*Data supplied*
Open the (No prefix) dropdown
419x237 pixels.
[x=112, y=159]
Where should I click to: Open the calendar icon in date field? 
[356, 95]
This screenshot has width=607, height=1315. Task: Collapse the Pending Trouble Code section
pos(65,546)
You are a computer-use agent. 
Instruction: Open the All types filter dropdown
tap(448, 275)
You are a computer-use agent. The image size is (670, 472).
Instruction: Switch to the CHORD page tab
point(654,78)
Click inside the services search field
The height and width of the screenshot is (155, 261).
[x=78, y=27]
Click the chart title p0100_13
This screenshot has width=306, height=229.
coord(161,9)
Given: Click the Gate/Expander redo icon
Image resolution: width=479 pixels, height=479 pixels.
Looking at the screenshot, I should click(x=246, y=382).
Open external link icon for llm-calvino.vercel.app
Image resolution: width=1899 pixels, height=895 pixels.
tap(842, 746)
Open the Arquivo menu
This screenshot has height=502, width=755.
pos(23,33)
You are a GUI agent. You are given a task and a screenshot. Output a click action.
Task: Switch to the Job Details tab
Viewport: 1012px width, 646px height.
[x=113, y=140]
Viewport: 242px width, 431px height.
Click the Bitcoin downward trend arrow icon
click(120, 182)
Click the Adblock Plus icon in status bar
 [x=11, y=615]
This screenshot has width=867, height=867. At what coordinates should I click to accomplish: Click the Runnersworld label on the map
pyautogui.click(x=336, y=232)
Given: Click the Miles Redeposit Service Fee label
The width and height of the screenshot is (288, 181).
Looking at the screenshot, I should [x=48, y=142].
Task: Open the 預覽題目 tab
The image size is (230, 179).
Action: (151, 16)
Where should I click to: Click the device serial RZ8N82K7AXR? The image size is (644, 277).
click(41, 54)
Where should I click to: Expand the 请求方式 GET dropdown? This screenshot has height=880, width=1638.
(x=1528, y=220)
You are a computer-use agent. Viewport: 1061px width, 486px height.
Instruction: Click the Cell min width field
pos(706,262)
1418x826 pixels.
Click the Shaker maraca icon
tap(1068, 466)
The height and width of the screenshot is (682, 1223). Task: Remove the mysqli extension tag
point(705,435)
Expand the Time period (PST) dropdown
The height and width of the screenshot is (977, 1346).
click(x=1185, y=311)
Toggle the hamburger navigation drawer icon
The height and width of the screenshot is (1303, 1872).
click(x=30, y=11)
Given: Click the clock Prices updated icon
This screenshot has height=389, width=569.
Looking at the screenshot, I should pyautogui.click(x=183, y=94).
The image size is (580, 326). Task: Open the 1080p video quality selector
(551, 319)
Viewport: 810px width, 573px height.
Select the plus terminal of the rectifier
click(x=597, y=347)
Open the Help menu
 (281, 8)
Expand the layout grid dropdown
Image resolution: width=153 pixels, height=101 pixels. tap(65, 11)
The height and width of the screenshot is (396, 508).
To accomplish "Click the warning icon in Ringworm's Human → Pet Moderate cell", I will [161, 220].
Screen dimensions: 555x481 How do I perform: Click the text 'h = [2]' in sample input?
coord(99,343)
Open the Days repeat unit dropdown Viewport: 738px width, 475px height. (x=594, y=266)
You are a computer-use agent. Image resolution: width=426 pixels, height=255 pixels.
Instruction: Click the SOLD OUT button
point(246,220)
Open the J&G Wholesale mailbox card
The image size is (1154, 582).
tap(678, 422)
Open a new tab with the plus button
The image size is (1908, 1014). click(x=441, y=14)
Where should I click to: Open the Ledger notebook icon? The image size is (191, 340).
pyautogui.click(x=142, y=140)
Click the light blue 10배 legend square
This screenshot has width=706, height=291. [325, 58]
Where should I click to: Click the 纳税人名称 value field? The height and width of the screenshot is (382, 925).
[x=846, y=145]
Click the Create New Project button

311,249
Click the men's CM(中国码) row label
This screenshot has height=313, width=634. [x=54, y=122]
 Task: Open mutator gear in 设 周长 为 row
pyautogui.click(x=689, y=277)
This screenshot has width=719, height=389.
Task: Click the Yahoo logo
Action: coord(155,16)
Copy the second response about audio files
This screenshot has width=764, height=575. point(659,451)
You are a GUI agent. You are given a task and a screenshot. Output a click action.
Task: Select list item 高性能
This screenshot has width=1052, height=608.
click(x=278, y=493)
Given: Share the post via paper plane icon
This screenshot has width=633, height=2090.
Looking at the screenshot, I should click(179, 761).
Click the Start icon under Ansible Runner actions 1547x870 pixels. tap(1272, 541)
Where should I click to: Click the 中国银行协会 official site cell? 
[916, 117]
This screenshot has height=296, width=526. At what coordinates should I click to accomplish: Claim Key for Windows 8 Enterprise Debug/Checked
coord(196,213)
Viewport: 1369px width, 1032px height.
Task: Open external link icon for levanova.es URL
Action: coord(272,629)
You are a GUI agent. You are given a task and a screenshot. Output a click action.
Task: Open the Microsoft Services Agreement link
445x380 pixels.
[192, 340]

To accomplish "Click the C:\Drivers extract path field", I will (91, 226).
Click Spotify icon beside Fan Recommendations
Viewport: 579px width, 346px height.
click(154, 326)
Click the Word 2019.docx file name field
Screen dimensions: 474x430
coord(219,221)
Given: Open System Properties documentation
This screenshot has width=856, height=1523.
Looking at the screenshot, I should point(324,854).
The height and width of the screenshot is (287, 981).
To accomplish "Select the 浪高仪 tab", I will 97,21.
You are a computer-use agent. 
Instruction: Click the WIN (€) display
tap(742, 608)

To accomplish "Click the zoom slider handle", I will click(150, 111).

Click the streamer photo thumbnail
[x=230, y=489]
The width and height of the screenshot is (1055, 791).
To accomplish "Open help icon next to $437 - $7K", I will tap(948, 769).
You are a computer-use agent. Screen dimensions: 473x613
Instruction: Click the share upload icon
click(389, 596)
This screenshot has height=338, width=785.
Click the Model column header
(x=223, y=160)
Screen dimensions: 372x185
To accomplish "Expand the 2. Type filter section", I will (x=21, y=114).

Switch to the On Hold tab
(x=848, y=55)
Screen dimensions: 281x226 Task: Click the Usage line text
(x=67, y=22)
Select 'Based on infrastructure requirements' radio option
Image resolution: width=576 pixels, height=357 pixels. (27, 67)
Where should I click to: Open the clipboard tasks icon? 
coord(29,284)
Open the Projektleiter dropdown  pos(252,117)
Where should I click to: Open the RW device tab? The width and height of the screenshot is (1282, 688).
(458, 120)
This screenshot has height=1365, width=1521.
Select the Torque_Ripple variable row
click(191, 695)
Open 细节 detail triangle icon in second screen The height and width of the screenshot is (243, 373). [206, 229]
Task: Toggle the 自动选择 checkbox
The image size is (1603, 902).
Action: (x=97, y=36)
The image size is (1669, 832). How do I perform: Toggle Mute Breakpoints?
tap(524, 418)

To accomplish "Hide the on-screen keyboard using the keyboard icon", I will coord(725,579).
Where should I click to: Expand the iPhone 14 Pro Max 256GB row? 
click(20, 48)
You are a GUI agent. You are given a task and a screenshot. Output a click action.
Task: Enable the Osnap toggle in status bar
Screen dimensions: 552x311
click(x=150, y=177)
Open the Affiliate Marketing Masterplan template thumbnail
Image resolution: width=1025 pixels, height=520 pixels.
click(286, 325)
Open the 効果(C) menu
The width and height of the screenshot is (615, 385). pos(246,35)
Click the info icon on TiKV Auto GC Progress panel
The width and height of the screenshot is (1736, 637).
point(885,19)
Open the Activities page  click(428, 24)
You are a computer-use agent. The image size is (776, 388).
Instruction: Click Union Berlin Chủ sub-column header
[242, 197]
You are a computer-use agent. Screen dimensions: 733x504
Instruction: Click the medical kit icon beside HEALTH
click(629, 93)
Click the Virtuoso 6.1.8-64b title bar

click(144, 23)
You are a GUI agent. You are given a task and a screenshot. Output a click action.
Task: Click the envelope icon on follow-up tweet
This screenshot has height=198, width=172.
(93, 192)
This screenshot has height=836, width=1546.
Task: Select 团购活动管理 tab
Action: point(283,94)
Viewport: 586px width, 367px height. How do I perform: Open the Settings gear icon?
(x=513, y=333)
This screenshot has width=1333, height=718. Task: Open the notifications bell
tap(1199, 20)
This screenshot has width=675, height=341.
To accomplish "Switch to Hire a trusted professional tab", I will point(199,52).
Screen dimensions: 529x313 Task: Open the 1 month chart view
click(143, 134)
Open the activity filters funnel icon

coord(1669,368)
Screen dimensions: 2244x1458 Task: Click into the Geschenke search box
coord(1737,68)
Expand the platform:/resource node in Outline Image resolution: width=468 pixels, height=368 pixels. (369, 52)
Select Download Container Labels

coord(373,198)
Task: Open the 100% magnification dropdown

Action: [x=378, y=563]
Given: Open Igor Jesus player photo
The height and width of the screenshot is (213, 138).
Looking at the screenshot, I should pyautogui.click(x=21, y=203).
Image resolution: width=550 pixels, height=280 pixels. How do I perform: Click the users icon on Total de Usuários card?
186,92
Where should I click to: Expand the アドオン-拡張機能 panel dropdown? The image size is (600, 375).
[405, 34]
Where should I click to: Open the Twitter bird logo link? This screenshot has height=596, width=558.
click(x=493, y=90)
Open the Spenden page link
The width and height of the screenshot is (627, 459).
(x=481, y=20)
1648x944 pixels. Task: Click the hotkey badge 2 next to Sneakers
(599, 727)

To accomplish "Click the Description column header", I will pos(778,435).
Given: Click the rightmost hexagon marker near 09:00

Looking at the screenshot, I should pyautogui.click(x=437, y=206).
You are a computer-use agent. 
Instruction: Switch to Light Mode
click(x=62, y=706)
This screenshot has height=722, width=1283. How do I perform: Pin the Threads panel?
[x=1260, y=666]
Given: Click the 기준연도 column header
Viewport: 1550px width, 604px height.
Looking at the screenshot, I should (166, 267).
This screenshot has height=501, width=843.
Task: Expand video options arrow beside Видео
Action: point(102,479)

*Exercise objective*
Pick out every one of the lines above that contains the string "search", and copy each one in full. Matching is case-sensitive.

*Worked answer*
Click inside the services search field
Screen dimensions: 2244x1458 Task: Click into the Geschenke search box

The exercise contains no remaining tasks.